With the Persian New Year approaching, there are quite a few firecrackers going off all around everyday. Everyone is in frenzy. Chahar-Shambe-Souri is a ritual rooted in our Zoroastrian past—with festivities normally held in the evening preceding the last Wednesday of the year. A day we congregate to jump over fire, (now that there are not too many functioning fire temples left thank to Islam) mingle, mutter nonsense and consume loads of food and dried fruits.
In anticipation, we have had to endure almost a month of loud, indiscriminate explosions—luckily only fire crackers. Sometimes, men on motorcycles use quite a large bundle as they pass crowded streets which they then time (or rather throw) to go off as some women pass by. On one occasion, a young girl simply passed out close by. Quite infuriating and also a raucous.
Can’t be quite certain as to why so many--the much vaunted “burnt generation,” so “westernized,” “freedom loving,” and forever lamenting the reign of terror of our ruling clergy--can’t quite bring themselves to comprehend the banality of frightening unsuspecting pedestrians.
You see it happening everyday as kids walk back from schools. Some nice girl passes by, a few boys and then a loud boom. Think about it, here you are walking home. Of all the things you could be doing—smiling, winking, flirting, passing phone numbers, seeking a date, complementing a nice eye, having an ice cream—what do you do? You throw a fire cracker to scare the living daylight out of some unfortunate soul…go figure!
So yesterday, having endured 3 hours of loud explosions every 10 to 15 minutes, I simply marched to a neighbor’s yard, cigarette in hand, to have a chat with some 8 year olds. They of course denied responsibility. (But it stopped) And on my way back, in the street I ran into a couple of middle aged men --business men, pious, conservative, with military background and connections.

------------------------------------

What is asked:
a) Reproduce verbatim the part of the Chahar-Shambe-Souri post that begins at the words "So yesterday, having" and stops after "background and connections.".
b) Carry the Chahar-Shambe-Souri post forward, picking up right after its last sentence.

------------------------------------

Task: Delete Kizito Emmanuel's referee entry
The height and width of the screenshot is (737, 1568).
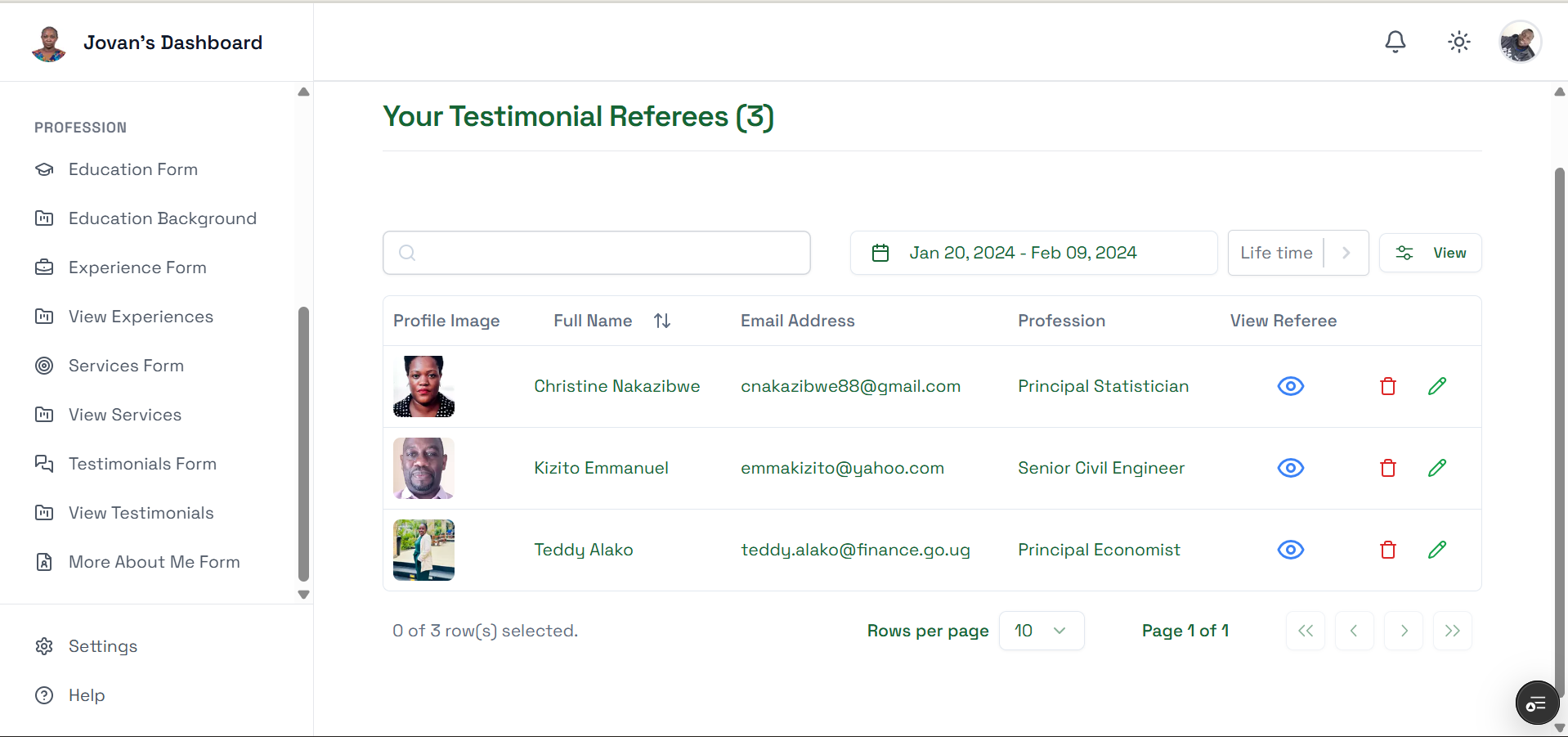Action: pos(1387,468)
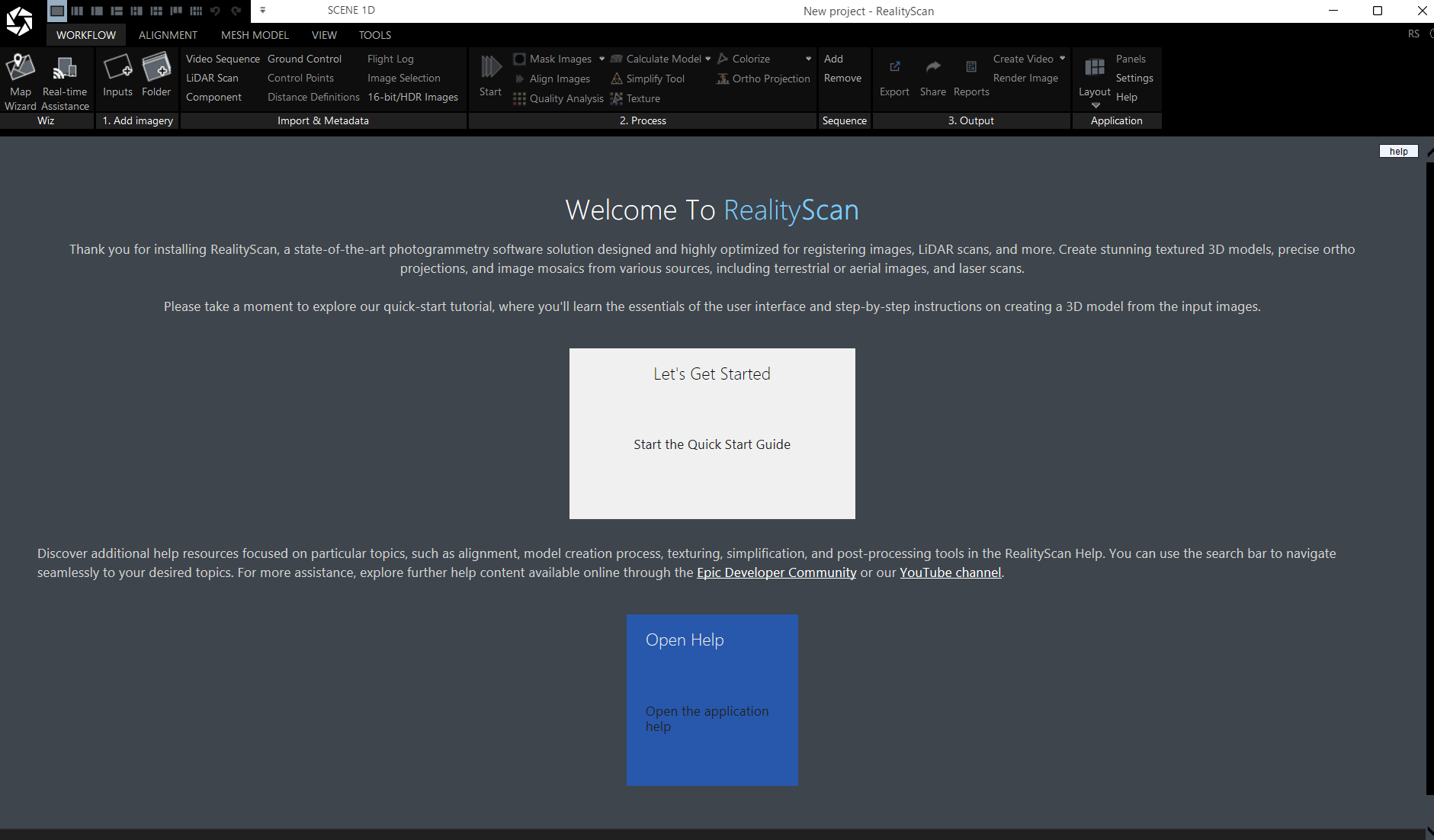Open the Create Video dropdown arrow
Image resolution: width=1434 pixels, height=840 pixels.
point(1062,59)
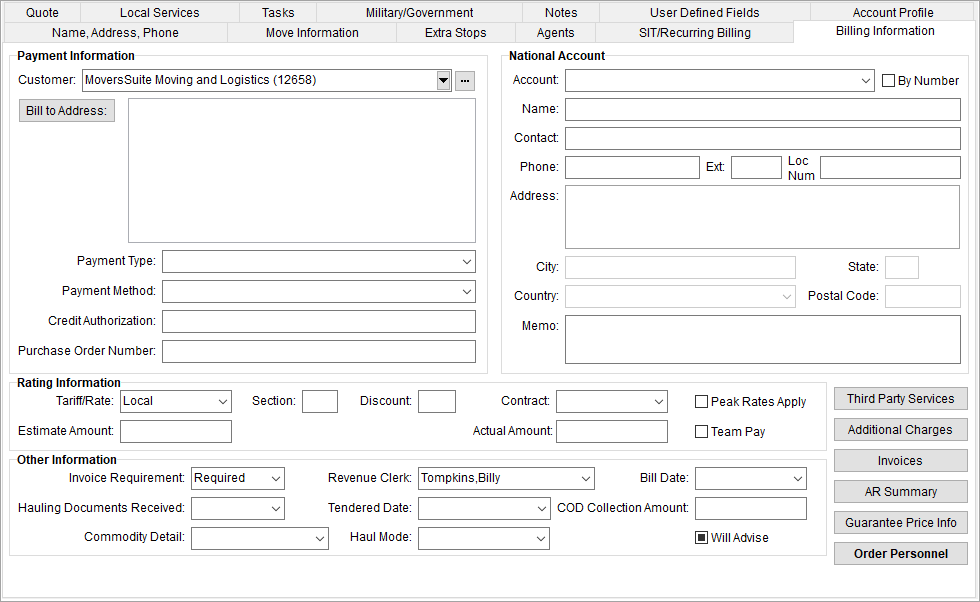Check Peak Rates Apply
The width and height of the screenshot is (980, 602).
701,401
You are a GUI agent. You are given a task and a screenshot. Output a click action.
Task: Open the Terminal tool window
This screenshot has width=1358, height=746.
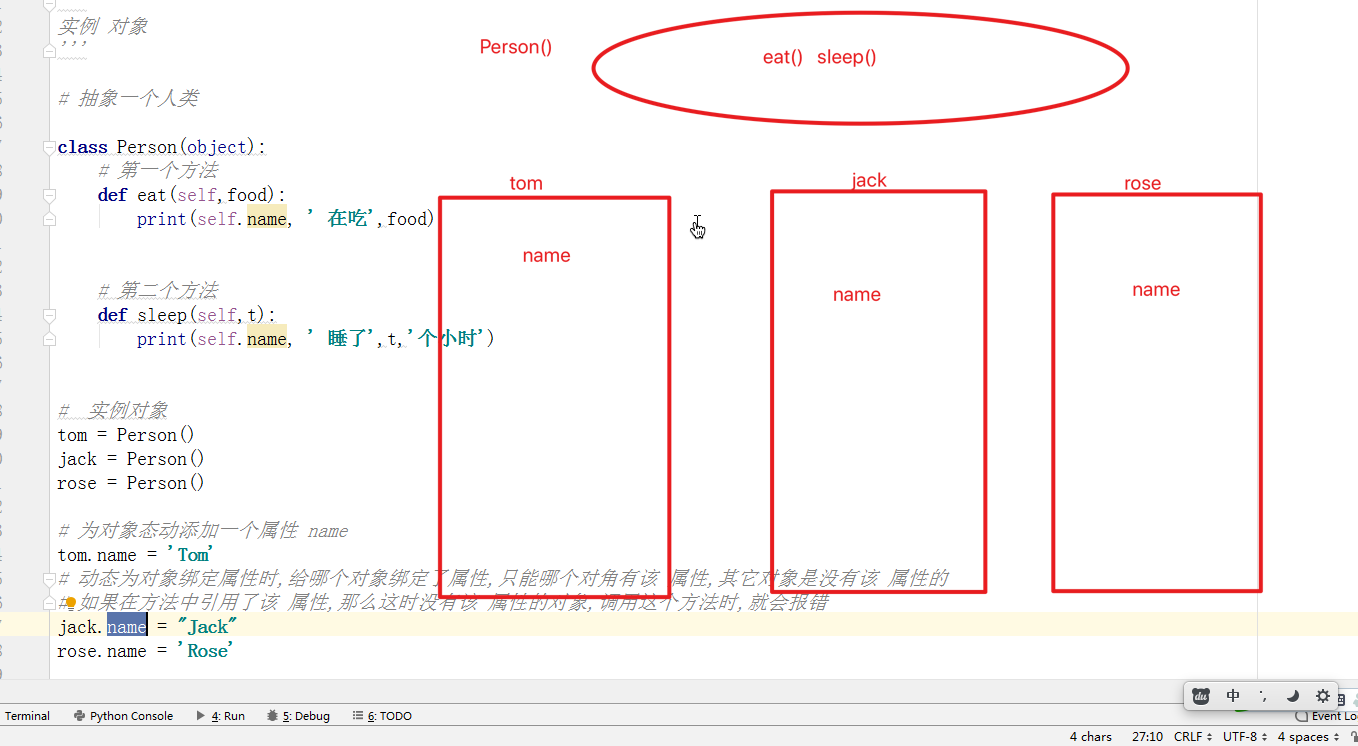pos(27,716)
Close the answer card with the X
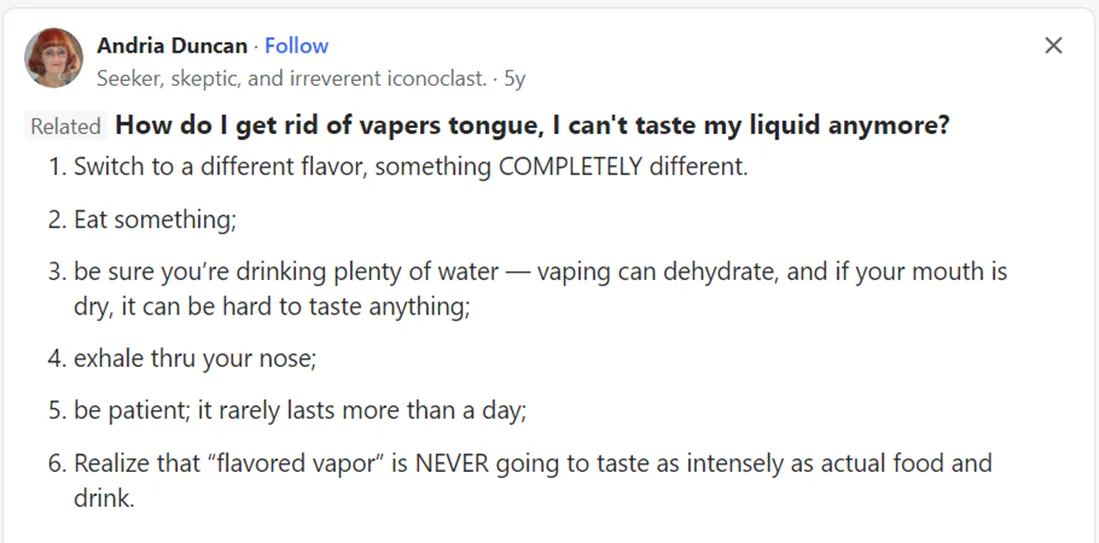 [1053, 46]
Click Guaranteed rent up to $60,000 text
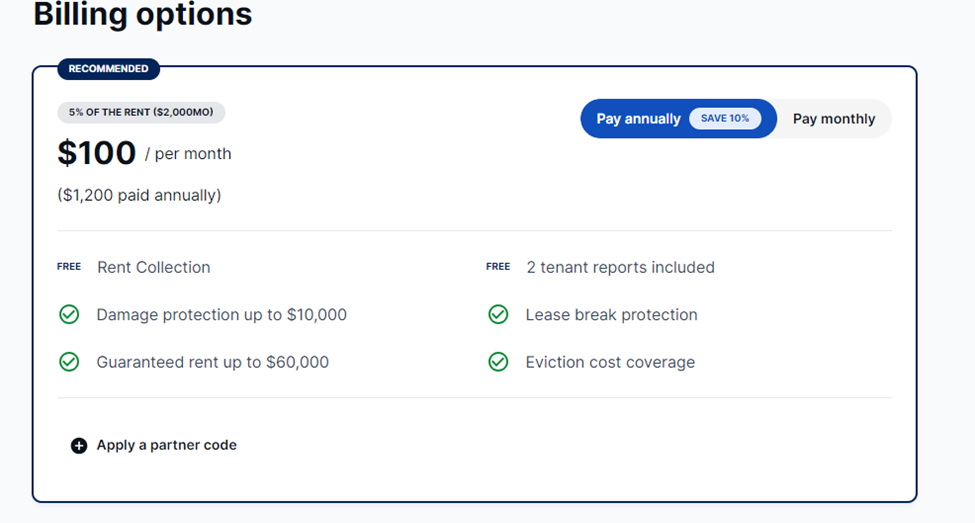Image resolution: width=975 pixels, height=523 pixels. click(213, 362)
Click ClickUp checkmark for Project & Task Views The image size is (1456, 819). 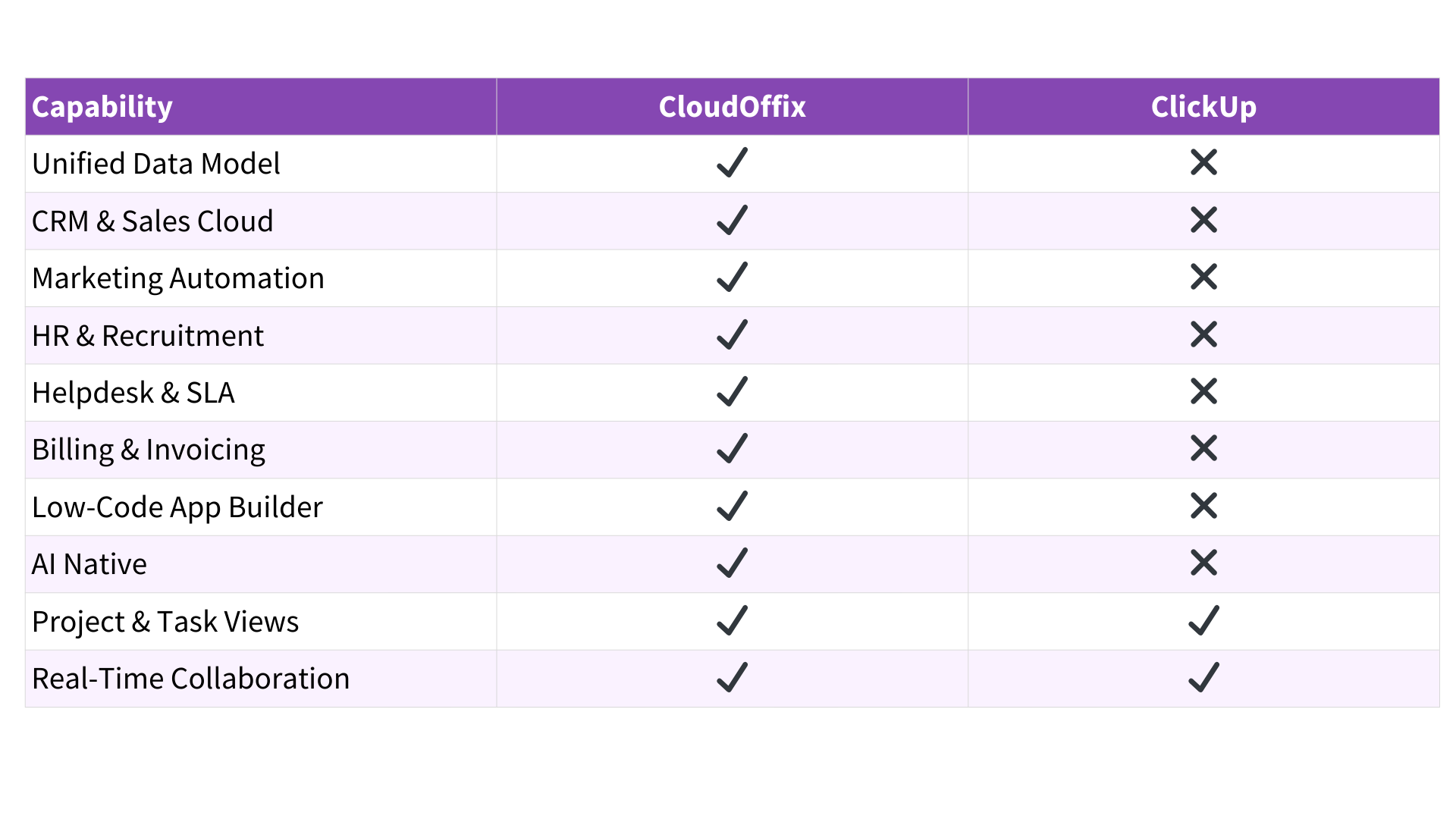(1203, 621)
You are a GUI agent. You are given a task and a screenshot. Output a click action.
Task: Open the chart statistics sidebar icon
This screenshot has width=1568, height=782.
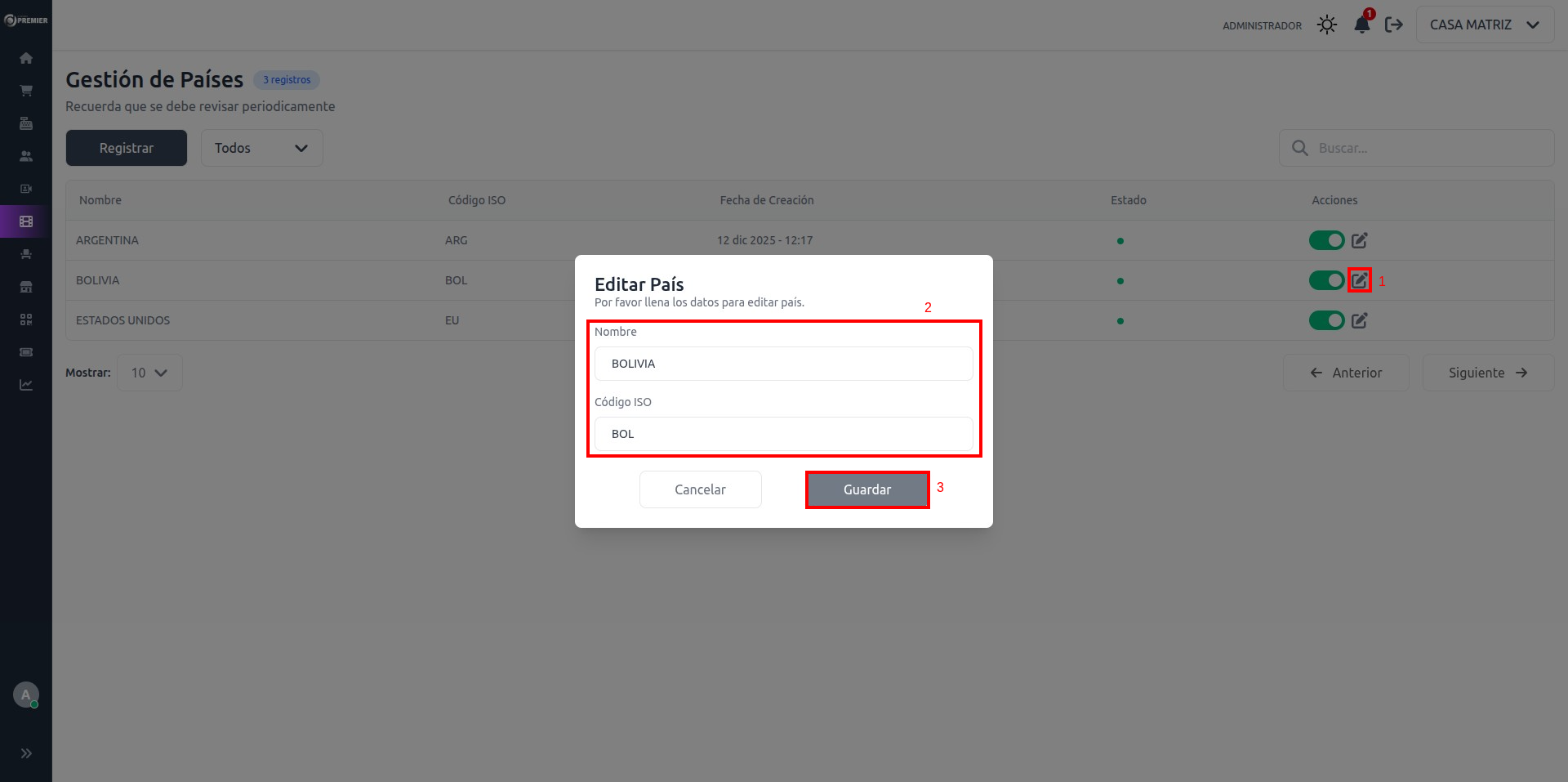[26, 385]
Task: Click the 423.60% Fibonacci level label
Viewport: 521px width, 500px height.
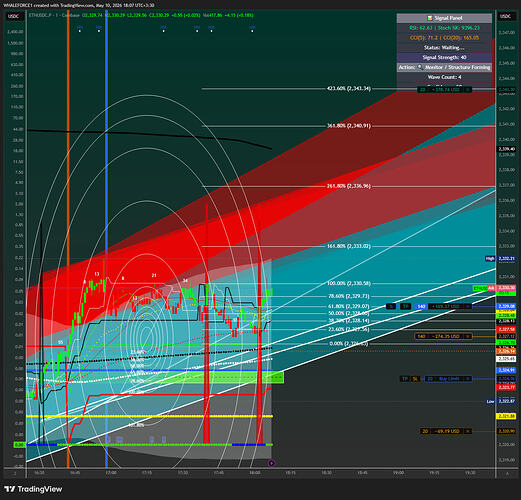Action: pos(349,88)
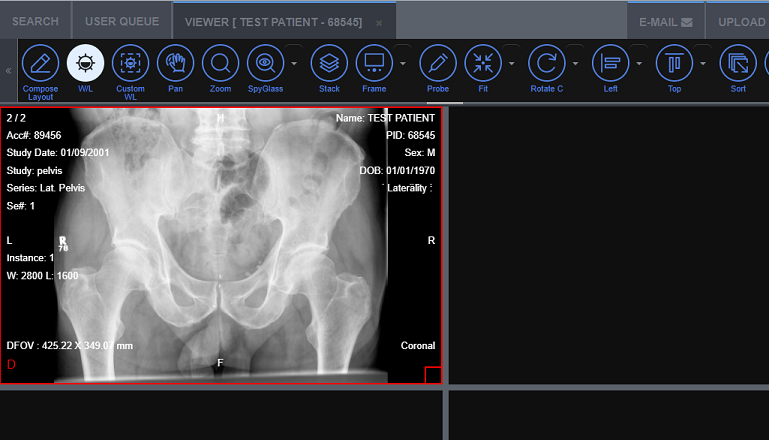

------------------------------------

Solved tasks:
a)
So yesterday, having endured 3 hours of loud explosions every 10 to 15 minutes, I simply marched to a neighbor’s yard, cigarette in hand, to have a chat with some 8 year olds. They of course denied responsibility. (But it stopped) And on my way back, in the street I ran into a couple of middle aged men --business men, pious, conservative, with military background and connections.

b)
They immediately went on the offensive, as we Persians are wont to do, to scold me asserting that while they agreed I had every right to be annoyed, I should simply also stop smoking while I am at it. Then they proceeded to lecture me for 10 minutes, boasting of how they turned down a lucrative contract with a foreign firm because a representative had smoked in their office.
I calmly listened, expressed my appreciation for their concern, and respectfully pointed out the difference between controlling the consequences of habits that adversely affect other individuals and their private spaces, and controlling the habits themselves which quite literally might be none of their business. And that if my explanation weren’t good enough, there are a few towns abroad I knew of which might be more suitable for them and that they should simply just emigrate.
Turning away, I immediately noticed my face stiffening to form a smirk. You know the type when you realize you have done something mischievous and fundamentally improper, yet utterly soothing. I thought to myself “how American of us.” Both what they said (stop smoking if the sound of fire crackers annoy you) and what I said (take a hike) sounded familiar. No wonder Iranians are the only people beside the Israelis in the Middle East who are so enamored of the U.S.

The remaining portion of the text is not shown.